== Exercise instructions ==
Each line from the one containing "Image resolution: width=1952" onward, through the end of the entries, is to be transcribed exactly; nothing else is to be included.

(Pixel coordinate grounding data)
++++++

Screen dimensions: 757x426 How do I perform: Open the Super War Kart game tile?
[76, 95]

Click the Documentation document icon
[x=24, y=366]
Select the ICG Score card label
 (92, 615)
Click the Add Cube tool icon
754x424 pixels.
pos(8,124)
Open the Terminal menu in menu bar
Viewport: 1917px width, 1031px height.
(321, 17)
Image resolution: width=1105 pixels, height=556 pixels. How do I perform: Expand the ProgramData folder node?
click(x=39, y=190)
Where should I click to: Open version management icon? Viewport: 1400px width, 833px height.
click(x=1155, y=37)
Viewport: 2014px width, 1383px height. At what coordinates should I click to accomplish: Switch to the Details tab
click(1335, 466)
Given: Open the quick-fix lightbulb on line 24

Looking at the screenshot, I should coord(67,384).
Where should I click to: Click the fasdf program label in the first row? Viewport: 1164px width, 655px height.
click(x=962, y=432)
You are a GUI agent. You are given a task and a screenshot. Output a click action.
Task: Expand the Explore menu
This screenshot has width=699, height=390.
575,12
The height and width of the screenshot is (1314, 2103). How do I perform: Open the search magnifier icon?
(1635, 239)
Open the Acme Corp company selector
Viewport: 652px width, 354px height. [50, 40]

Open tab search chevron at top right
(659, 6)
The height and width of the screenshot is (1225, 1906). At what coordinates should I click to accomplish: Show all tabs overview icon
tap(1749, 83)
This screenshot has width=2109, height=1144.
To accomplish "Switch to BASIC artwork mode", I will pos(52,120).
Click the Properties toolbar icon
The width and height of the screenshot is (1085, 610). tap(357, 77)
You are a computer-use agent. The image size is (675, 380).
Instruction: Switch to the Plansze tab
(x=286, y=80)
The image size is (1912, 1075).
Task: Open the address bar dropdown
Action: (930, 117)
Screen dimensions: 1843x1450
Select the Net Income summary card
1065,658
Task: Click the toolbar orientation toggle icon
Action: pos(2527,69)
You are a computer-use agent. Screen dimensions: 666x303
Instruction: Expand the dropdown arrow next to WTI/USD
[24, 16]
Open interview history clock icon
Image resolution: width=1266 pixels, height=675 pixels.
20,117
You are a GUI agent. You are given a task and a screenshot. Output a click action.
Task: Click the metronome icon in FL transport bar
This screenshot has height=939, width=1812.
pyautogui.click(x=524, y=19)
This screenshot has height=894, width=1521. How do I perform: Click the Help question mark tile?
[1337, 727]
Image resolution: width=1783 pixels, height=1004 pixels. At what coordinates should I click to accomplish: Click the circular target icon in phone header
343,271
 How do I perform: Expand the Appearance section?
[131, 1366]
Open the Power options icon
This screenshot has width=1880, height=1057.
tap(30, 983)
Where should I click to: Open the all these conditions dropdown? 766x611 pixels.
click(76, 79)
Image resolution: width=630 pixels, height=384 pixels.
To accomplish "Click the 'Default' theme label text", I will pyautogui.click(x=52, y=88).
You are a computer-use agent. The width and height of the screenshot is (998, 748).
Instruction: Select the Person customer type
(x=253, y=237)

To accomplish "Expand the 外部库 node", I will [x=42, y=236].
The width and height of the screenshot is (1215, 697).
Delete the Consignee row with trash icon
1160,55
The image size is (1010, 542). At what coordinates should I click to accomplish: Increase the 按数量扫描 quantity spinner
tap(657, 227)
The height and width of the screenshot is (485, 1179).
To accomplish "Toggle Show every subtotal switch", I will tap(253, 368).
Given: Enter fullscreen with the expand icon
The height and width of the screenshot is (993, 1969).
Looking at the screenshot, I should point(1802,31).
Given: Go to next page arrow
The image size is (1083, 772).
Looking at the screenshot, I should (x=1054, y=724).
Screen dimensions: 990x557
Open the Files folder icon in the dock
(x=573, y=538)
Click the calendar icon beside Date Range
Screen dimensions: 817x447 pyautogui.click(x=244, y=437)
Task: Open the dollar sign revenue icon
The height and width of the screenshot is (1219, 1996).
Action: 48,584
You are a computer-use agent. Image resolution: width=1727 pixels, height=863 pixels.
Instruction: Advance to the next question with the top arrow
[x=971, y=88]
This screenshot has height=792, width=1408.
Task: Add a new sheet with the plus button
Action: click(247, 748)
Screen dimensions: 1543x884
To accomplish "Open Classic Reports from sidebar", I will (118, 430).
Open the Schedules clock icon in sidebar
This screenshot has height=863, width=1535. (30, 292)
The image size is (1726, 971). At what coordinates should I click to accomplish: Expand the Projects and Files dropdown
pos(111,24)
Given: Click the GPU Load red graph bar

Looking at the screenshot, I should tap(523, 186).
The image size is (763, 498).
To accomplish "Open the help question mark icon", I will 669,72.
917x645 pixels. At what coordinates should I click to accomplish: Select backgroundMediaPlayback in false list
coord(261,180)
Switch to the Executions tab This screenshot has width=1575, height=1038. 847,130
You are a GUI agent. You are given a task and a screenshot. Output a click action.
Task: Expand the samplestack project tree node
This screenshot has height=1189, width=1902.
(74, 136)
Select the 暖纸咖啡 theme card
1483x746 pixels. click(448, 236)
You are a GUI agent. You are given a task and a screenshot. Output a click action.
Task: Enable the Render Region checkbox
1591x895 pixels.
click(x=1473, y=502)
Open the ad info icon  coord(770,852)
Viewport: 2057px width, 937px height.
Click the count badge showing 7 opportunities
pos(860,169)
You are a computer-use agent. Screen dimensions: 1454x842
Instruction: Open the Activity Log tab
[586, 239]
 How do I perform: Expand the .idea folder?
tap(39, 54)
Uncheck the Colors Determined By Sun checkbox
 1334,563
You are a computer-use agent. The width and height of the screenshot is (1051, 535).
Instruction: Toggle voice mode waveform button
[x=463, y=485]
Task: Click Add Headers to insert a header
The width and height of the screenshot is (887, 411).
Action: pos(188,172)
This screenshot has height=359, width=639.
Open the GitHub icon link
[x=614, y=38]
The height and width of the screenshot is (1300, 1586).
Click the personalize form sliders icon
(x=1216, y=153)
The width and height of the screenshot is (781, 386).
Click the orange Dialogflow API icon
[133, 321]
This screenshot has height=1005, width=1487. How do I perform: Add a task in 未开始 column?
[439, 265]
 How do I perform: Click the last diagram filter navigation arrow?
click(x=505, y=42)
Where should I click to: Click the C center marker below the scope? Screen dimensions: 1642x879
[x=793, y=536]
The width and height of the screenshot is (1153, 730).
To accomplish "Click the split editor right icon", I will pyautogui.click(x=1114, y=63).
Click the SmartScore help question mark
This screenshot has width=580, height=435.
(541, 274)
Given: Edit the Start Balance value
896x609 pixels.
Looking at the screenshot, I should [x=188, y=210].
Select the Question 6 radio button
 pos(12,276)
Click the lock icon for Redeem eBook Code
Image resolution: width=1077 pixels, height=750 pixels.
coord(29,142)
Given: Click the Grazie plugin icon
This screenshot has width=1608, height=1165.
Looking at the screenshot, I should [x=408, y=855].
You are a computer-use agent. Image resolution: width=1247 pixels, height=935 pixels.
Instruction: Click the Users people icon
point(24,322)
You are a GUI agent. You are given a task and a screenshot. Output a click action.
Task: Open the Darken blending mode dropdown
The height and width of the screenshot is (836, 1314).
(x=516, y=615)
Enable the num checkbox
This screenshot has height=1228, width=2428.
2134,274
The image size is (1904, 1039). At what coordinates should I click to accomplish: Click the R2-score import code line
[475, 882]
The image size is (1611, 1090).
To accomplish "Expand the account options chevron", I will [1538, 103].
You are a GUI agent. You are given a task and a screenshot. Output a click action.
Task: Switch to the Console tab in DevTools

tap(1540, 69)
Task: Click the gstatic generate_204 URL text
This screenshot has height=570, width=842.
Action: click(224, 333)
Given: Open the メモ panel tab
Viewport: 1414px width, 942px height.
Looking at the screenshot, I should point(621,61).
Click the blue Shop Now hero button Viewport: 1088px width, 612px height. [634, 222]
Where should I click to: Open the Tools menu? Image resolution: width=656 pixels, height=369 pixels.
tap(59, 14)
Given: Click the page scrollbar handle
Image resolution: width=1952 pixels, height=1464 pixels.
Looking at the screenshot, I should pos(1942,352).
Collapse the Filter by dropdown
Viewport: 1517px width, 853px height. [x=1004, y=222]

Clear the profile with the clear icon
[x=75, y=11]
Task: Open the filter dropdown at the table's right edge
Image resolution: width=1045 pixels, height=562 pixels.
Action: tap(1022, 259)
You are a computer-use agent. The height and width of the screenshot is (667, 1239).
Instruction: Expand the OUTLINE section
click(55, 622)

++++++

== Result of the task ==
Image resolution: width=1952 pixels, height=1464 pixels.
Looking at the screenshot, I should pos(1942,352).
Collapse the Filter by dropdown
Viewport: 1517px width, 853px height. [x=1004, y=222]

Clear the profile with the clear icon
[x=75, y=11]
Task: Open the filter dropdown at the table's right edge
Image resolution: width=1045 pixels, height=562 pixels.
Action: tap(1022, 259)
You are a computer-use agent. The height and width of the screenshot is (667, 1239).
Instruction: Expand the OUTLINE section
click(55, 622)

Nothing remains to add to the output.